À compter du 1er juillet 2026, un nouveau droit va entrer compléter les dispositifs de parentalité existants : le congé supplémentaire de naissance. Ce congé permettra aux parents de disposer de davantage de temps auprès de leur enfant durant ses premiers mois.
ATTENTION : à ce stade, plusieurs modalités pratiques restent encore à préciser. Les décrets d’application prévus par la loi viendront préciser les conditions exactes de mise en œuvre du dispositif.
Pourquoi ce nouveau congé ?
Le gouvernement souhaite renforcer l’accompagnement des jeunes parents et favoriser un meilleur équilibre entre vie professionnelle et vie familiale. L’objectif est aussi d’encourager un partage plus équilibré des responsabilités parentales entre les deux parents.
Qui pourra en bénéficier ?
Tout parent d’enfant né à compter du 1er janvier 2026 ou né prématurément mais dont la naissance était prévue à compter de cette date, pourra en faire la demande. Les parents adoptants d’enfants arrivés au foyer entre le 1er janvier 2026 et le 30 juin 2026 pourront également en bénéficier.
Pour pouvoir prétendre au congé supplémentaire de naissance, les parents devront avoir pris en amont leurs congés de maternité, de paternité et d’accueil de l’enfant ou d’adoption.
Quelle sera la durée du congé ?
Chaque parent pourra bénéficier d’un à deux mois de congé. Celui-ci pourra être pris :
- en une seule fois ;
- ou fractionné en deux périodes d’un mois.
Les parents pourront choisir de prendre leur congé simultanément ou de manière alternée.
Comment le salarié sera-t-il rémunéré ?
L’indemnisation sera versée par l’Assurance maladie :
- 70 % du salaire net pendant le premier mois ;
- 60 % du salaire net pendant le second mois.
Le montant restera plafonné au plafond de la Sécurité sociale.
Comment faire la demande ?
Le congé supplémentaire de naissance pourra être demandé dans un délai maximum de 9 mois suivant la naissance de l’enfant ou, pour les parents adoptants, suivant l’arrivée de l’enfant au foyer.
Le salarié devra prévenir son employeur au moins un mois avant le début du congé souhaité en précisant les dates, la durée et les modalités de prise (fractionné ou non).
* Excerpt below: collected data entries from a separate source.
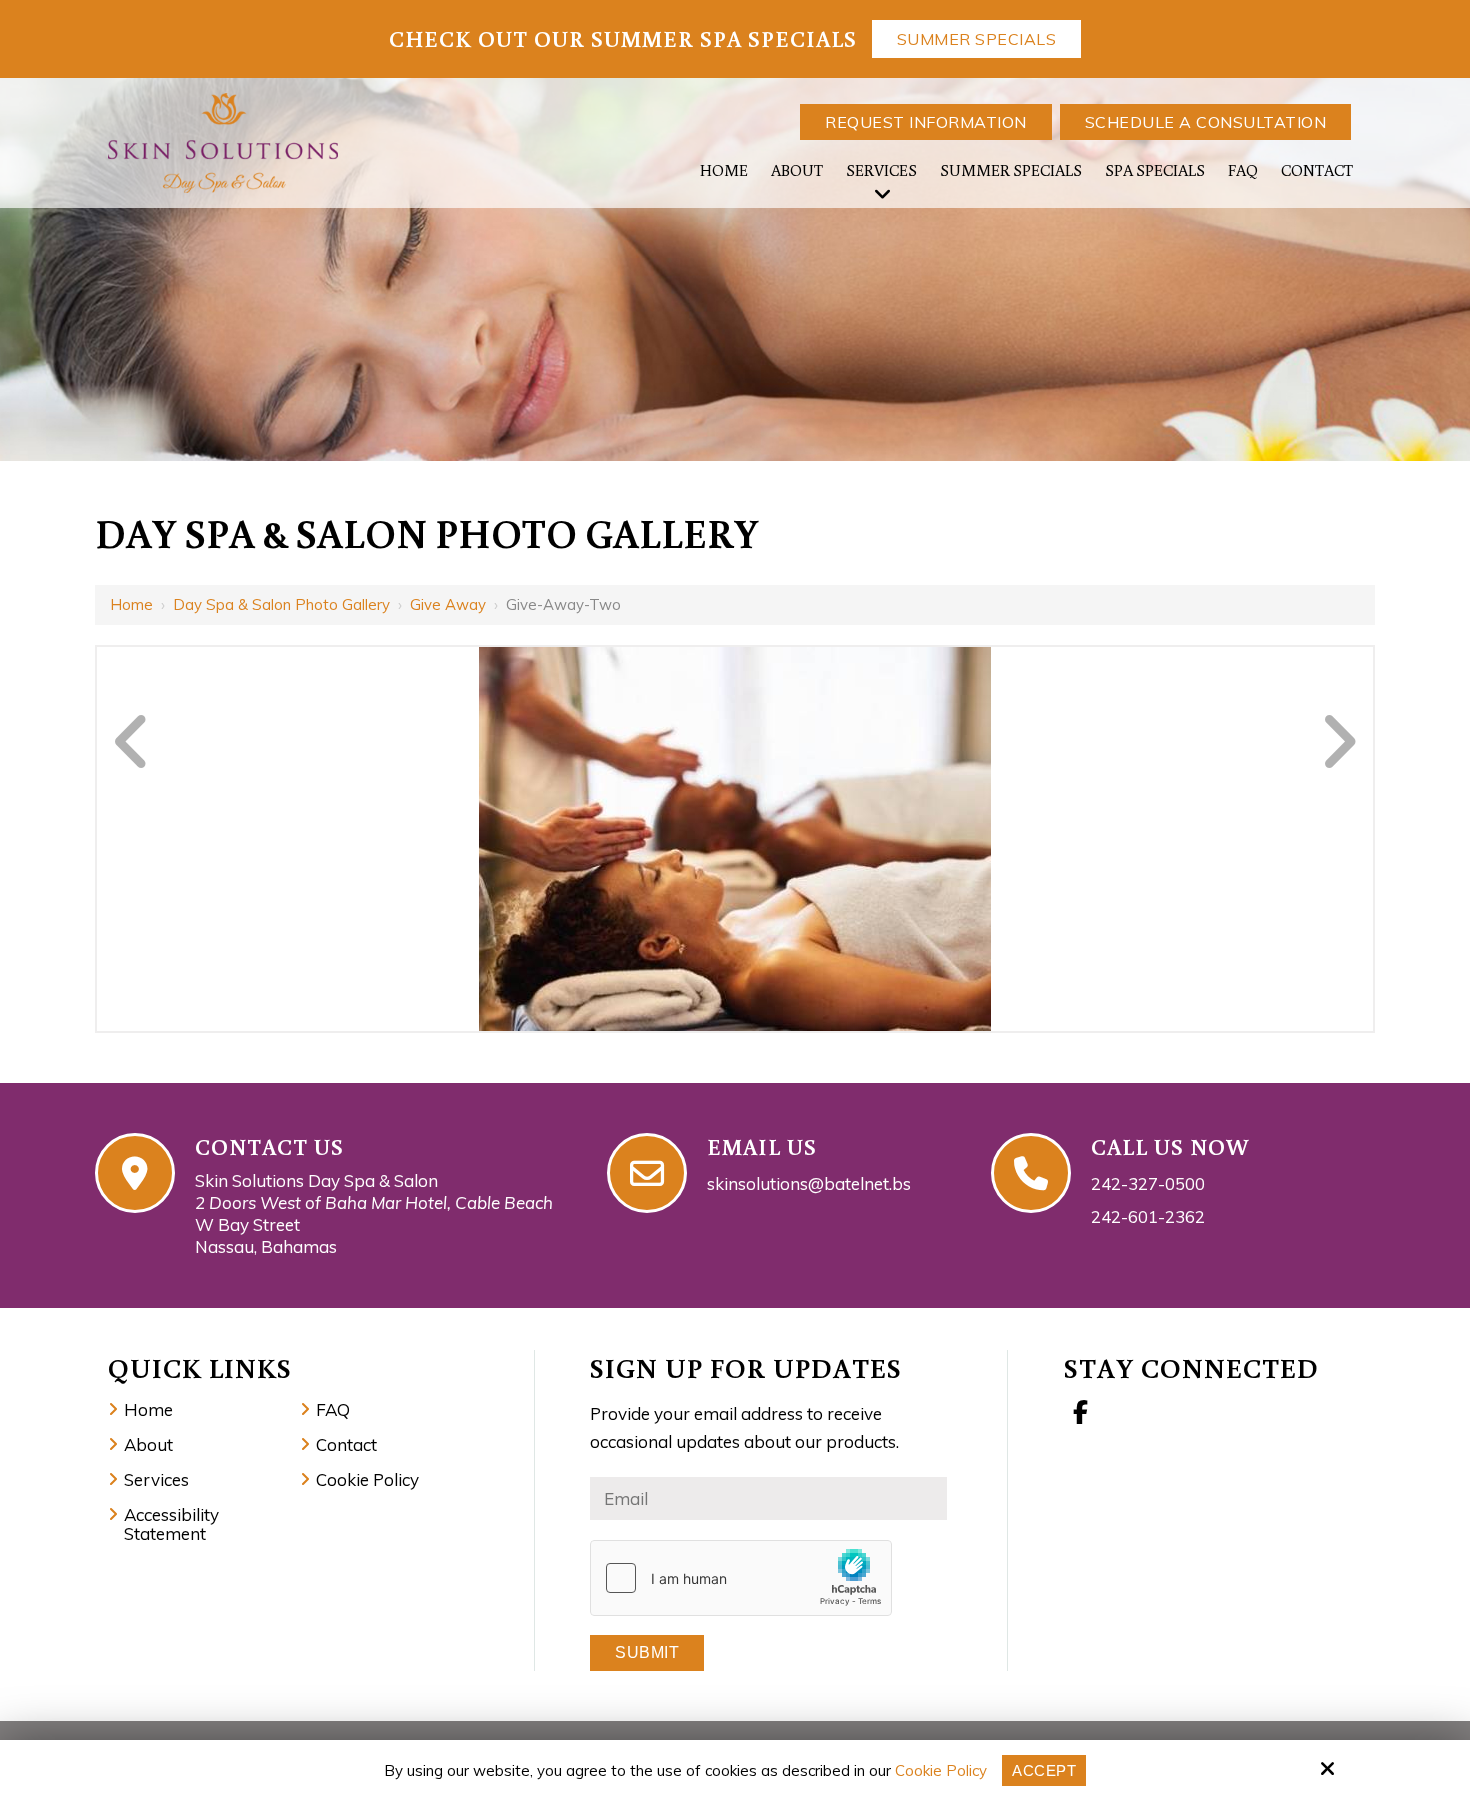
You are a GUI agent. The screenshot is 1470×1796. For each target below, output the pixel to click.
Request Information (926, 122)
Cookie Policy (941, 1771)
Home (131, 604)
Ce délai pourra être ramené à quinze jours lorsque le congé est pris immédiatement après un congé de paternité ou d’adoption.
Ce congé remplacera-t-il les autres dispositifs ?
Non. Le congé supplémentaire de naissance viendra s’ajouter aux congés existants. En revanche, ce congé ne peut être pris en même temps que la prestation partagée d’éducation de l’enfant (PreParE) qui permet notamment d’indemniser pour les salariés la prise d’un congé parental d’éducation. Toutefois, les 2 prestations pourront être prises l’une après l’autre.
L’indemnisation du congé supplémentaire de naissance ne pourra pas non plus être cumulée avec :
- le complément libre choix du mode de garde au titre du même enfant ;
- l’allocation journalière de présence parentale ;
- l’allocation journalière de proche aidant ;
- les indemnités journalières maladie ;
- les indemnités journalières de maternité, paternité ou d’adoption ;
- les indemnités journalières d’accident du travail ou maladie professionnelle ;
- les allocations chômage.
Ce qu’il faut retenir
Avec cette réforme, les salariés disposeront d’un nouveau droit pour accompagner l’arrivée d’un enfant tout en maintenant une partie de leur rémunération. Une évolution qui pourrait transformer durablement l’organisation des premiers mois de parentalité dans les entreprises, sous réserve des précisions qui seront apportées prochainement par les textes réglementaires d’application.